Conveying that story to modern readers is Human Events Editor-at Large
Allan H. Ryskind’s
Hollywood
Traitors: Blacklisted Screenwriters – Agents of Stalin, Allies of
Hitler (Regnery
History, $29.99), a powerful indictment of such Communist Party
loyalists as the "Hollywood Ten," individuals that popular history (and
such films as Woody Allen's "The Front," Jim Carrey's "The Majestic,"
and the documentary "Trumbo") now paint as heroes.
[...]
Of 1943’s "Mission to Moscow," Ryskind notes, “No more pro-Soviet film
has ever been produced or promoted by a major Hollywood studio—or
possibly even by a Soviet studio.”
Ryskind, son of former Hollywood screenwriter Morrie Ryskind, might be
on to something.
The film features not only a defense of the indefensible Moscow Show
Trials of the late 1930s, but also such deathless dialog as this from
FDR’s Soviet Ambassador Joseph E. Davies (portrayed by Walter Huston):
"I am amazed at the boldness and imagination behind such a vast
industrial development. I can think of no other period in history where
so much has been done in so short a time."

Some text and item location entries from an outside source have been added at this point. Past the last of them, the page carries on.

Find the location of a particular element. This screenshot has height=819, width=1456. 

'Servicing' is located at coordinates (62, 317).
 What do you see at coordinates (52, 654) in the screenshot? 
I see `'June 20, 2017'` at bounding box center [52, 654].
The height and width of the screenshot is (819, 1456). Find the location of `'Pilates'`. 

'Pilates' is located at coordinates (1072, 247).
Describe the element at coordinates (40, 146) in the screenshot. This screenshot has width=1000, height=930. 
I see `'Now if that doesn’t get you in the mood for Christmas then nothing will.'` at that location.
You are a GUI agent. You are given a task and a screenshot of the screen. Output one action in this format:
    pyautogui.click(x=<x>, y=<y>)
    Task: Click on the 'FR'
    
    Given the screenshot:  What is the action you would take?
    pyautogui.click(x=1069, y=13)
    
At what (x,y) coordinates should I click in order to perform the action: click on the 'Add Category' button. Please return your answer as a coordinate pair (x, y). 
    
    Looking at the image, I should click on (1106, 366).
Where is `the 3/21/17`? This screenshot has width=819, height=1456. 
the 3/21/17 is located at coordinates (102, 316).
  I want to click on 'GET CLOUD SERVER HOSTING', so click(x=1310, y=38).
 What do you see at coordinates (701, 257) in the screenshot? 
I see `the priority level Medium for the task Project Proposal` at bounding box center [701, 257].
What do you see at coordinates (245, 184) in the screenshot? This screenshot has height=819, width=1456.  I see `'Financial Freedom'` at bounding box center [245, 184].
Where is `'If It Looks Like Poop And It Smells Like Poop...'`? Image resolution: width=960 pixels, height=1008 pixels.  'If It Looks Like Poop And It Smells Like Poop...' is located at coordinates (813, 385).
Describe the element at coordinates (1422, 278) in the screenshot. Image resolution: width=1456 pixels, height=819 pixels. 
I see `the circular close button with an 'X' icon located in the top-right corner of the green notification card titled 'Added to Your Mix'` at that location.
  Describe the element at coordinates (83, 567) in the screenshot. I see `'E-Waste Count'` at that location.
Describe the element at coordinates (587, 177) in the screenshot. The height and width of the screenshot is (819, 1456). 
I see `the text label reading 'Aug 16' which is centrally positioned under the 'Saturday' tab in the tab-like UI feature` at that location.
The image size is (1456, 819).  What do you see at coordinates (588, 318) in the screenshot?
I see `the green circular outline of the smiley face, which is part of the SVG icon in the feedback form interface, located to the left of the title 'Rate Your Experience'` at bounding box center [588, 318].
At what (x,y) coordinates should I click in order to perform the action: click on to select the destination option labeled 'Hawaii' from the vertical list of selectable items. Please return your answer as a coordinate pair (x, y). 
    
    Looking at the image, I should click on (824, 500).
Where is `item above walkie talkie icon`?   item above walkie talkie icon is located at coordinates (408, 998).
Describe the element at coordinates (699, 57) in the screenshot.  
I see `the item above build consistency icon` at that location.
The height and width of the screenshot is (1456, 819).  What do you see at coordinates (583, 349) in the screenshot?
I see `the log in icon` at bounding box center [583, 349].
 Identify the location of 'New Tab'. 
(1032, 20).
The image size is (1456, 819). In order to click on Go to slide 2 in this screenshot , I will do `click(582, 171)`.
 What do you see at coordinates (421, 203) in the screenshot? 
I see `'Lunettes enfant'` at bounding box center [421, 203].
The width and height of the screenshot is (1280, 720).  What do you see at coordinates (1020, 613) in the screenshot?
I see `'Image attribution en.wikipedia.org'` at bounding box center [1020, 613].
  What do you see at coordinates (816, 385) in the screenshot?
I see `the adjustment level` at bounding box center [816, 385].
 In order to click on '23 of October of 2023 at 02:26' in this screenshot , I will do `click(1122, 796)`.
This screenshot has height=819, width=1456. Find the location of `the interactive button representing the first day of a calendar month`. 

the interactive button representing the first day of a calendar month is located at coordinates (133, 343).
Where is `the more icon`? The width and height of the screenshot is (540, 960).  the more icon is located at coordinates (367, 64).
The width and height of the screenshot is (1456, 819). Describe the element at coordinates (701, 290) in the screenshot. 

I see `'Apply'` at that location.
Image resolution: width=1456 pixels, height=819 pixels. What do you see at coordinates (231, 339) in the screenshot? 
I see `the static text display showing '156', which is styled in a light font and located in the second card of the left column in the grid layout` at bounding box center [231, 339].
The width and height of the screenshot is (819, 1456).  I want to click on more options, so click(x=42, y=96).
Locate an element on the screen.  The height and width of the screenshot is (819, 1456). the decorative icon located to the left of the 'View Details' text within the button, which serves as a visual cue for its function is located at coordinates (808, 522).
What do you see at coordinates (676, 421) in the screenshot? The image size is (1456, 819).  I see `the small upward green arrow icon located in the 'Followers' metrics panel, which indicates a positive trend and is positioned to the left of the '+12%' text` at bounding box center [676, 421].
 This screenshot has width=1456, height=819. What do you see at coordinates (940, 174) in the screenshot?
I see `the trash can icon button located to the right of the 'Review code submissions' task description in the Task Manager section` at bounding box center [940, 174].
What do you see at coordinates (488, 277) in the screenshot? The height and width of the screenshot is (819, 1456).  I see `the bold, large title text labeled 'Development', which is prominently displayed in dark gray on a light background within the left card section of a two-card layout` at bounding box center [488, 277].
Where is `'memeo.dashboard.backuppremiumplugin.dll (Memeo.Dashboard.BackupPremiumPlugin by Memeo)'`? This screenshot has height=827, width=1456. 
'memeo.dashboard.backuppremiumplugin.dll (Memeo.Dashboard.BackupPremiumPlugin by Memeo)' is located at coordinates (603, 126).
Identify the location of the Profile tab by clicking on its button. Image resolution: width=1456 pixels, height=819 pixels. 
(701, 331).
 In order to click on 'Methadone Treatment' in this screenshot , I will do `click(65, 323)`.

To Stalin, Davies/Huston even gushes, "I’ve been deeply impressed by
what I’ve seen, your
industrial plants, the development of your natural resources, and the
work being done to improve living conditions everywhere in your
country. I believe history will record you as a great builder for the
benefit of mankind."
The going was truly good for Hollywood's Communist Party screenwriters.